### Text to read ###

Task 3. Implement the iconst_* and sipush instructions.

Note that the argument to sipush is a signed short.

After implementing these instructions, run make test3; if your code is correct, the tester will output a success message.

Arithmetic and Bitwise Operations

Next, we will implement the integer operations. All operations pop their argument(s) from the operand stack and push the result.

Here is a listing of the instructions:

Opcode	Mnemonic	Operand Stack
`0x60`	`iadd`	\(\begin{array}{c}\uparrow \downarrow \\\begin{array}{\|c\|} \hline \texttt{b} \\\hline \texttt{a} \\\hline ... \\\hline \end{array}\end{array} \longmapsto \begin{array}{c}\uparrow \downarrow \\\begin{array}{\|c\|} \hline \texttt{a + b} \\\hline ... \\\hline \end{array}\\\\\end{array}\)
`0x64`	`isub`	\(\begin{array}{c}\uparrow \downarrow \\\begin{array}{\|c\|} \hline \texttt{b} \\\hline \texttt{a} \\\hline ... \\\hline \end{array}\end{array} \longmapsto \begin{array}{c}\uparrow \downarrow \\\begin{array}{\|c\|} \hline \texttt{a - b} \\\hline ... \\\hline \end{array}\\\\\end{array}\)
`0x68`	`imul`	\(\begin{array}{c}\uparrow \downarrow \\\begin{array}{\|c\|} \hline \texttt{b} \\\hline \texttt{a} \\\hline ... \\\hline \end{array}\end{array} \longmapsto \begin{array}{c}\uparrow \downarrow \\\begin{array}{\|c\|} \hline \texttt{a * b} \\\hline ... \\\hline \end{array}\\\\\end{array}\)
`0x6c`	`idiv`	\(\begin{array}{c}\uparrow \downarrow \\\begin{array}{\|c\|} \hline \texttt{b} \\\hline \texttt{a} \\\hline ... \\\hline \end{array}\end{array} \longmapsto \begin{array}{c}\uparrow \downarrow \\\begin{array}{\|c\|} \hline \texttt{a / b} \\\hline ... \\\hline \end{array}\\\\\end{array}\)

### Source data ###

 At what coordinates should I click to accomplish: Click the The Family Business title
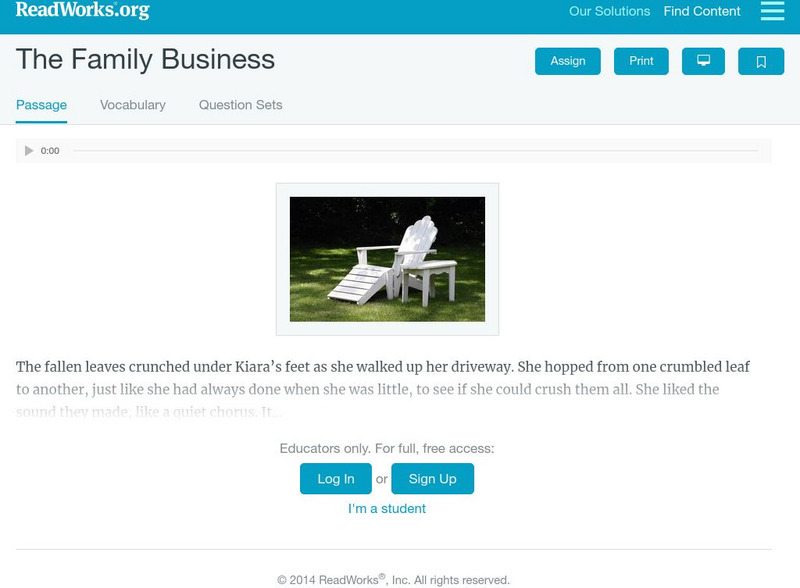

###

Stated exercise 1 → According to the text on implementing instructions, what opcode does the listing give for idiv?
Stated exercise 2 → Duplicate word for word the part of the text on implementing instructions that opens with the words containing "Task 3. Implement" and closes with "push the result.".
Stated exercise 3 → Write the next part of the text on implementing instructions, picking up after its last line.

Response 1 → 0x6c

Response 2 →
Task 3. Implement the iconst_* and sipush instructions.

Note that the argument to sipush is a signed short.

After implementing these instructions, run make test3; if your code is correct, the tester will output a success message.

Arithmetic and Bitwise Operations

Next, we will implement the integer operations. All operations pop their argument(s) from the operand stack and push the result.

Response 3 →
`0x70`	`irem`	\(\begin{array}{c}\uparrow \downarrow \\\begin{array}{\|c\|} \hline \texttt{b} \\\hline \texttt{a} \\\hline ... \\\hline \end{array}\end{array} \longmapsto \begin{array}{c}\uparrow \downarrow \\\begin{array}{\|c\|} \hline \texttt{a % b} \\\hline ... \\\hline \end{array}\\\\\end{array}\)
`0x74`	`ineg`	\(\begin{array}{c}\uparrow \downarrow \\\begin{array}{\|c\|} \hline \texttt{a} \\\hline ... \\\hline \end{array}\end{array} \longmapsto \begin{array}{c}\uparrow \downarrow \\\begin{array}{\|c\|} \hline \texttt{-a} \\\hline ... \\\hline \end{array}\end{array}\)
`0x78`	`ishl`	\(\begin{array}{c}\uparrow \downarrow \\\begin{array}{\|c\|} \hline \texttt{b} \\\hline \texttt{a} \\\hline ... \\\hline \end{array}\end{array} \longmapsto \begin{array}{c}\uparrow \downarrow \\\begin{array}{\|c\|} \hline \texttt{a << b} \\\hline ... \\\hline \end{array}\\\\\end{array}\)
`0x7a`	`ishr`	\(\begin{array}{c}\uparrow \downarrow \\\begin{array}{\|c\|} \hline \texttt{b} \\\hline \texttt{a} \\\hline ... \\\hline \end{array}\end{array} \longmapsto \begin{array}{c}\uparrow \downarrow \\\begin{array}{\|c\|} \hline \texttt{a >> b} \\\hline ... \\\hline \end{array}\\\\\end{array}\)
`0x7c`	`iushr`	\(\begin{array}{c}\uparrow \downarrow \\\begin{array}{\|c\|} \hline \texttt{b} \\\hline \texttt{a} \\\hline ... \\\hline \end{array}\end{array} \longmapsto \begin{array}{c}\uparrow \downarrow \\\begin{array}{\|c\|} \hline \texttt{((unsigned) a) >> b} \\\hline ... \\\hline \end{array}\\\\\end{array}\)
`0x7e`	`iand`	\(\begin{array}{c}\uparrow \downarrow \\\begin{array}{\|c\|} \hline \texttt{b} \\\hline \texttt{a} \\\hline ... \\\hline \end{array}\end{array} \longmapsto \begin{array}{c}\uparrow \downarrow \\\begin{array}{\|c\|} \hline \texttt{a & b} \\\hline ... \\\hline \end{array}\\\\\end{array}\)
`0x80`	`ior`	\(\begin{array}{c}\uparrow \downarrow \\\begin{array}{\|c\|} \hline \texttt{b} \\\hline \texttt{a} \\\hline ... \\\hline \end{array}\end{array} \longmapsto \begin{array}{c}\uparrow \downarrow \\\begin{array}{\|c\|} \hline \texttt{a \| b} \\\hline ... \\\hline \end{array}\\\\\end{array}\)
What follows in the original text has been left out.